Kentlerde yaşayan insanların, özellikle çocukların doğadan ne kadar kopuk olduklarını günlük hayatın keşmekeşi içinde fark edemiyoruz. O yüzden, bir süre önce dinlediğim bir anektod, beni hem güldürmüş hem de endişelendirmişti. Anektod annesiyle birlikte dalından kiraz yemeye gidecek olan bir çocukla ilgiliydi... Her ikisi de güzel bir gün geçireceklerini düşünerek keyifle gidecekleri yere doğru yol alırlarken çocuk annesini bir manava doğru sürüklemiş ve kiraz almaları gerektiğini söylemiş. Anne, buna anlam verememiş; çünkü gidecekleri yerde kirazları ağaçtan yiyeceklermiş. Ancak çocuğun kafasındaki “dalından kiraz yeme” resmi annesininkinden biraz farklıymış. O, manavdan kiraz alacaklarını, bunları dallara asacaklarını ve öyle yiyeceklerini zannediyormuş. Kirazın ağaçta değil manavda yetiştiğini düşünüyormuş. Böyle düşündüğü için onu suçlayabilir miyiz?

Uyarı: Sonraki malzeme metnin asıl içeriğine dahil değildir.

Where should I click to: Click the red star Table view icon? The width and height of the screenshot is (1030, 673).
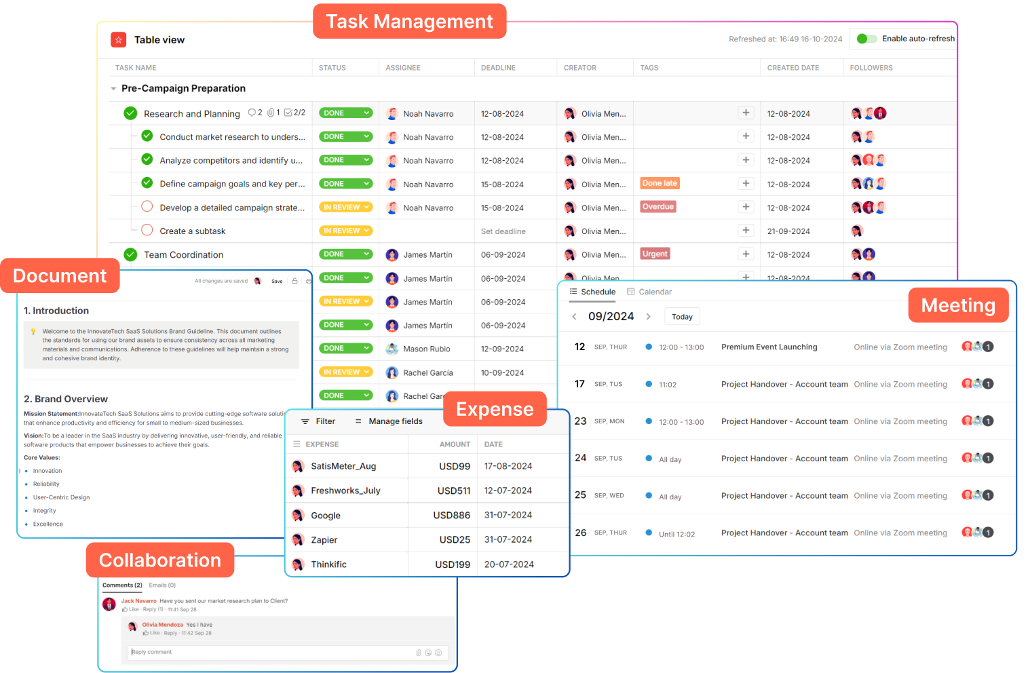pyautogui.click(x=119, y=40)
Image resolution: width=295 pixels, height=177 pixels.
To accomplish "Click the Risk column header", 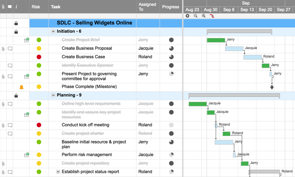I will [x=36, y=7].
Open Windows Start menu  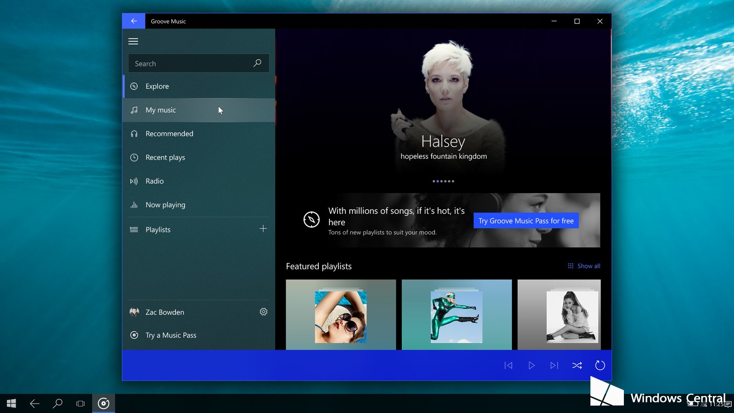[x=11, y=403]
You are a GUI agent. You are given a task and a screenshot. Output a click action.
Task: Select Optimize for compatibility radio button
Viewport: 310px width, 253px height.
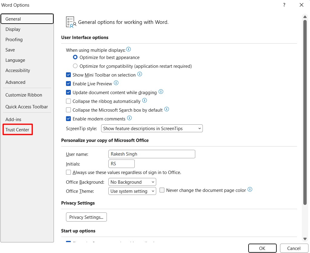point(75,66)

Tohumun Rüyası adlı kitabı görünce de aklıma bu kez köylerde yaşlı kadınların tohumlarını çeyiz sandıklarında, bir hazineymişçesine sakladıkların; tohumları kimselere göstermediklerini öğrendiğimde ne kadar şaşırdığım geldi. Kendimi kirazın manavda yetiştiğini zanneden çocuk gibi hissettim; çünkü Anadolu “gerçek bir tohum cenneti” olarak görülüyordu. Ancak, yine bir süre önce öğrenmiştim ki Anadolu “günden güne bu mirasını” kaybediyor. Tek kullanımlık hibrit tohumların kullanılması ne çiftçinin ne toprağın hiç de yararına olmuyor. Doğanın sunduğu tohumlar giderek azalıyor.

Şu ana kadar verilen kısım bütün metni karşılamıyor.